═════ Статья ═════

И вот благодаря Михаилу Натановичу (я его называю теперь исключительно так, потому что его это бесит) я узнал о Стратановском, я узнал о Сатуновском (извините, что рифмую), я узнал… ну, о Всеволоде Николаевиче Некрасове я уже знал, но тем не менее с такой выборкой, которую предложил Михаил Натанович Айзенберг, я, конечно, не был знаком. И это было ощущение, что тебе открыли дверь.

Потому что в свое время все, на чем ты мог остановиться, — это официально разрешенная поэзия, не самая плохая, надо сказать, одна из лучших — допустим, это Белла Ахмадулина, — и какая-то чушь, которая публиковалась в журнале «Юность». Потом пришли (и они более-менее были на слуху) метаметафористы — я имею в виду Парщикова, Еременко, Жданова. Жданов потрясающий, Еременко, собственно говоря, тоже.

Но вот эти имена ты не знал. Я, на самом деле, очень благодарен Михаилу Натановичу за это, и на этом моя благодарность заканчивается.

Я думаю, что в 90-е годы пришло новое поколение, и в данном случае я являюсь его представителем и за него и буду говорить. Это было поколение поэтов 1995—1996 годов, которые на самом деле стали говорить на совершенно непохожем языке, базировавшемся, кстати, в большой степени на неофициальной, условно говоря, поэзии. Это был Николай Звягинцев, это был я, это была Мария Степанова, это был Александр Анашевич, это были Андрей Поляков, Линор Горалик, Евгения Лавут, Елена Фанайлова… Григорий Дашевский, Юлий Гуголев, Кирилл Медведев и так далее.

Вот это поколение пришло. Это был целый конгломерат авторов, список людей, за которых не стыдно и которые, по-моему (и здесь говорит не только мой шкурный интерес как представителя этого поколения), изменили карту современной поэзии. Вера Павлова, как к ней ни относиться, тоже пришла со своим языком, и этот язык имел отношение к нашему поколению. Вот это для меня — и я думаю, что объективно тоже, — является прорывом. Что потом — я уже не знаю.

═════ Данные ═════

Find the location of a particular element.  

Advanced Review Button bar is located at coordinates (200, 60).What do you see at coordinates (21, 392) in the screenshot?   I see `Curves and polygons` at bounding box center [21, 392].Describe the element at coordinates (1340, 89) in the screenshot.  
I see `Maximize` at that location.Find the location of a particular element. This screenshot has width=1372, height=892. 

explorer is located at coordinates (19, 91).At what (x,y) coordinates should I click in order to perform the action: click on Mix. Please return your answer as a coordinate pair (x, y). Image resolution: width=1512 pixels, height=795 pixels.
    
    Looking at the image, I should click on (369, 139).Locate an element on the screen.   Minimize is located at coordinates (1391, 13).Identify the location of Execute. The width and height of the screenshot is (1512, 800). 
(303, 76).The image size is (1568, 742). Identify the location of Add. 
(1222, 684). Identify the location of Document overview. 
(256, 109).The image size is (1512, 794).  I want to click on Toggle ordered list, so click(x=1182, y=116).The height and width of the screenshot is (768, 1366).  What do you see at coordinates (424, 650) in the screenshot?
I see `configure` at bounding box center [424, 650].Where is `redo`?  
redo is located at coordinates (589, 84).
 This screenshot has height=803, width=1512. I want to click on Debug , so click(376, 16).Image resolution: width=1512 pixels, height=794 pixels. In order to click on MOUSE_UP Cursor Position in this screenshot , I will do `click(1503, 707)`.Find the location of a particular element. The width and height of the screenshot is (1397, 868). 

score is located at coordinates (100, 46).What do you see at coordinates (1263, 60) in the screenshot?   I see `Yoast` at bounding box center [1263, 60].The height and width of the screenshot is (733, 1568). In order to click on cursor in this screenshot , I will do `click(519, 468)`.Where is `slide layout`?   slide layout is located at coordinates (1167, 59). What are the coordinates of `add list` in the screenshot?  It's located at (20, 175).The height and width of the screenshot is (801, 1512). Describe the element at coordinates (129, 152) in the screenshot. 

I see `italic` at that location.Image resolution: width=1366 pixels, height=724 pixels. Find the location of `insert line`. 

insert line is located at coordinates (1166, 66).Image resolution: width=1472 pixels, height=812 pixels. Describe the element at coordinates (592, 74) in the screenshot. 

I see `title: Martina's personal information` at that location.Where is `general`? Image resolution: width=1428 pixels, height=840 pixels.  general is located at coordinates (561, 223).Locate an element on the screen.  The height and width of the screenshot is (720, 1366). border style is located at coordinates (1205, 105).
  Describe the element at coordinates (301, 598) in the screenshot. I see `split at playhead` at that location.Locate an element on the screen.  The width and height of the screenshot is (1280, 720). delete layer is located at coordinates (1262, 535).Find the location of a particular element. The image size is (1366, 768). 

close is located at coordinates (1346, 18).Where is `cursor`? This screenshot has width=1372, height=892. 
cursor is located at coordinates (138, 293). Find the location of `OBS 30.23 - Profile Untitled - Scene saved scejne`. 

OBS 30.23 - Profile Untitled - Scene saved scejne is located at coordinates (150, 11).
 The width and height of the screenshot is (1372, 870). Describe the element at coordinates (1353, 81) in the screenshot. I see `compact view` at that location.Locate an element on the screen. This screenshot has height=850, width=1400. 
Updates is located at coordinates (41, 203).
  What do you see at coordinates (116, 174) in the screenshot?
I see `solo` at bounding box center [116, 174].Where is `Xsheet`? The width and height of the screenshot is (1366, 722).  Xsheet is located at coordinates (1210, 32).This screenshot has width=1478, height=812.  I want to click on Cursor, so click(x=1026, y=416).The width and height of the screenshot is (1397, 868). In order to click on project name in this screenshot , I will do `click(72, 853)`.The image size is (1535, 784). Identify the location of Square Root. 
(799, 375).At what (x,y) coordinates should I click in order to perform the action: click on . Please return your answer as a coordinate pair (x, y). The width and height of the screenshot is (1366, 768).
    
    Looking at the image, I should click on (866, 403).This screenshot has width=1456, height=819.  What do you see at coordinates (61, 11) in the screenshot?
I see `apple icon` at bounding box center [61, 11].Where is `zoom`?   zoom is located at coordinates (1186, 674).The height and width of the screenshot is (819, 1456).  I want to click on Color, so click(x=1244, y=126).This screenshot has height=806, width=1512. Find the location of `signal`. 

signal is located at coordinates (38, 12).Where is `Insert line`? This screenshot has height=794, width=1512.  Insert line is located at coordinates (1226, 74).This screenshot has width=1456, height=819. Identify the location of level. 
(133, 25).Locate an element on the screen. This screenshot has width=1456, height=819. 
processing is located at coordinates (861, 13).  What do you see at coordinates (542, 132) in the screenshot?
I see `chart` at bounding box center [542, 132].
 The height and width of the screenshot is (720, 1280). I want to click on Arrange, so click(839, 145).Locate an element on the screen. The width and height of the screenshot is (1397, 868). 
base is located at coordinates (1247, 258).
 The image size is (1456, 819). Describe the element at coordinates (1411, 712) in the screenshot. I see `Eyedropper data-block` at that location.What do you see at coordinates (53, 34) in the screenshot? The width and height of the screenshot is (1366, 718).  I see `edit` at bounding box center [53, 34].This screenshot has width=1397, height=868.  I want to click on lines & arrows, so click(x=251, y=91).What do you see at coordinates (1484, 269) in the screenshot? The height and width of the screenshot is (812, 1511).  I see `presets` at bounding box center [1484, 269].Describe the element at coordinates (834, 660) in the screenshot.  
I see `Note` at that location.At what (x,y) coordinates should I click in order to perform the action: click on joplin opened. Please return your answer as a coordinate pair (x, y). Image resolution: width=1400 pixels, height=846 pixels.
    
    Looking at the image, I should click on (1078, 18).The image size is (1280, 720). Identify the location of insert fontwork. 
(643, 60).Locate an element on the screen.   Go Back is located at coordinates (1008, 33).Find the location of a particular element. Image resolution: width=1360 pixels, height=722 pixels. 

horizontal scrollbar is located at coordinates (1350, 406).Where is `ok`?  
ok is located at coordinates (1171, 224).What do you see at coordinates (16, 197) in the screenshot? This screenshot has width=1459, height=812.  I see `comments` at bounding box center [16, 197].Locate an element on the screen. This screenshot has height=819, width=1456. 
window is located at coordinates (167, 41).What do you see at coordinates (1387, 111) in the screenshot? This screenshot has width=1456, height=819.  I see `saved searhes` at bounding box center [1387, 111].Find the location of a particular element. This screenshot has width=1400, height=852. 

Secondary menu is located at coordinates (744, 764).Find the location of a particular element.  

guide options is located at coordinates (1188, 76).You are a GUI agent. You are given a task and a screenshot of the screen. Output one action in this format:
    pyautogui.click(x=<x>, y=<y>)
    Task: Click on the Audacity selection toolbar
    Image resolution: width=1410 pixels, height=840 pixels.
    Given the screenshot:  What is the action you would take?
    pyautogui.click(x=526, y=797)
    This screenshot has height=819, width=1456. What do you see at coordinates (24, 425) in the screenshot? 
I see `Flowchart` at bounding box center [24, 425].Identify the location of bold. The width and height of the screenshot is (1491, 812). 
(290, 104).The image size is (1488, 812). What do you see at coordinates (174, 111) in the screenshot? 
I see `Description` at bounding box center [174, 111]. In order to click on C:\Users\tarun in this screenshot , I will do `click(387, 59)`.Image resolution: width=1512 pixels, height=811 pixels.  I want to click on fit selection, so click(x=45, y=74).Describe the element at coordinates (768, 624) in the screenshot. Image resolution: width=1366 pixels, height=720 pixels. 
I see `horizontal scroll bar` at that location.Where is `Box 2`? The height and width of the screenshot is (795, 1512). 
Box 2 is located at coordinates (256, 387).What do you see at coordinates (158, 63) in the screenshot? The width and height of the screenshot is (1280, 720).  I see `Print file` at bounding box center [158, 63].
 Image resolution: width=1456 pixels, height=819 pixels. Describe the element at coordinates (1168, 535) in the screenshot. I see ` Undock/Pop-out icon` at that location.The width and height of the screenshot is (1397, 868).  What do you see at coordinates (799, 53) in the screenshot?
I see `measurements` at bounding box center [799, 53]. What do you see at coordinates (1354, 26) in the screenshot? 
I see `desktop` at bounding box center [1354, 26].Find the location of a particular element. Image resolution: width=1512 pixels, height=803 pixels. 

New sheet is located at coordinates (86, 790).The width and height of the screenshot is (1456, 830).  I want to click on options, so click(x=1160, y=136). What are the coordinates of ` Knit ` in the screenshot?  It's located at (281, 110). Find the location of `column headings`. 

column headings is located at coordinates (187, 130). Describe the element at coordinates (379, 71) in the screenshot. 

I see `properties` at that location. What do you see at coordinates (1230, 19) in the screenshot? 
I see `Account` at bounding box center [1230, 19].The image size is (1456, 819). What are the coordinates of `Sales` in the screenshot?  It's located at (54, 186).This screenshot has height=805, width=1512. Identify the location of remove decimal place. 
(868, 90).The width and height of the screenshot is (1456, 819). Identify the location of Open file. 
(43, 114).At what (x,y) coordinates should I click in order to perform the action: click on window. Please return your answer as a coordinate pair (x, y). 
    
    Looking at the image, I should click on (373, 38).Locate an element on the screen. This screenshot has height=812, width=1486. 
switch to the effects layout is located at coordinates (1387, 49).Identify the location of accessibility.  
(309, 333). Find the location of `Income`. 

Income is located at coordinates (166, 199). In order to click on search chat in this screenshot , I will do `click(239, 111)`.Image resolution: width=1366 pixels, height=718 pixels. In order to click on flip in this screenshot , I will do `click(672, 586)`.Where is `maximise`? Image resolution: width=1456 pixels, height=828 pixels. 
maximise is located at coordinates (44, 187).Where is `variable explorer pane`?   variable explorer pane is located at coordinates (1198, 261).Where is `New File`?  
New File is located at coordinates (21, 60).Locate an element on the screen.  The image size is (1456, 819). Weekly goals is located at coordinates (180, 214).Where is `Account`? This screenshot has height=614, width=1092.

═════

**Что нужно сделать**
• 1. Отредактируйте фрагмент статьи о поэзии: начните со слов «Потому что в», закончите после слов «собственно говоря, тоже.» и замените в нем «Юность» на «Новый мир».
• 2. Ответьте на вопросы по статье о поэзии:
(a) Кого из метаметафористов называет автор?
(b) Поэтов каких лет автор называет своим поколением?
(c) Чье имя приведено в пример официально разрешенной поэзии?
• 3. Продолжите статью о поэзии с того места, на котором она заканчивается.
Данные получены из другого источника.

**Ответы**
• 1.
Потому что в свое время все, на чем ты мог остановиться, — это официально разрешенная поэзия, не самая плохая, надо сказать, одна из лучших — допустим, это Белла Ахмадулина, — и какая-то чушь, которая публиковалась в журнале «Новый мир». Потом пришли (и они более-менее были на слуху) метаметафористы — я имею в виду Парщикова, Еременко, Жданова. Жданов потрясающий, Еременко, собственно говоря, тоже.

• 2.
(a) Парщикова, Еременко и Жданова.
(b) Поэтов 1995—1996 годов.
(c) Беллы Ахмадулиной.

• 3.
Позднейшие поэты имели большую славу, чем наше поколение, именно эстрадную славу, которую так не любит Михаил Натанович, о которой он так не любит говорить, несравнимо большую эстрадную славу. И вот это для меня большая честь, потому что все было не напрасно, и еще неизвестно, что будет через какое-то время, мы не знаем, какое поколение подрастает и какая новая форточка будет открыта. Пусть не окно, но форточка точно.

Айзенберг: Один только Дима так понял мои слова, что в 90-е ничего не возникло? Или я так удачно выражаюсь? Я абсолютно этого не имел в виду.

В сущности, все — ну, за исключением, условно говоря, стариков — все, что сейчас есть замечательного и плодотворного, начиналось в 90-е. Я всего лишь хотел сказать, что возникало это вопреки обстоятельствам. И тем более честь и хвала этим людям. А вообще о десятилетии точнее всего сказал Григорий Дашевский в одной из своих статей.

Он сказал, что девяностые годы — особая история, о которой любое обобщение всегда кажется ложным, потому что суть их была именно в распаде на отдельные истории.

Морев: Линор, у вас вхождение в русскую поэтическую культуру осложнялось еще и иноязычным контекстом. Потому что это происходило в Израиле, внутри чужой культуры. Как литературная и, в частности, поэтическая ситуация 90-х виделась оттуда? Было ли ваше развитие движением, изначально направленным на метрополию, имеющим ее в виду, или все определялось каким-то местным контекстом?

Линор Горалик: Для меня это по-настоящему сложная история: я оказалась тогда не только человеком в другой стране, но и человеком в другой среде. В Израиле была тогда (и есть сейчас) очень серьезная и живая русскоязычная литературная среда: Шваб, Зингер, Бараш, светлой памяти Александр Гольдштейн — и многие другие.

Но я была человеком из совершенно другого мира и ничего об этой среде не знала. Я по образованию программист, и круг мой был — программисты, математики, вот эта ветка эмиграции некоторым образом. Это были люди умные, очень яркие, очень начитанные, помогавшие мне и читать, и думать, и узнавать, — но это не была пишущая среда, понятно.

Я приехала в Москву в 2000 году из-за текстов и ради текстов, найдя себе рабочий контракт по основной специальности: я тогда все больше пыталась писать и все лучше понимала, насколько мне важно это занятие.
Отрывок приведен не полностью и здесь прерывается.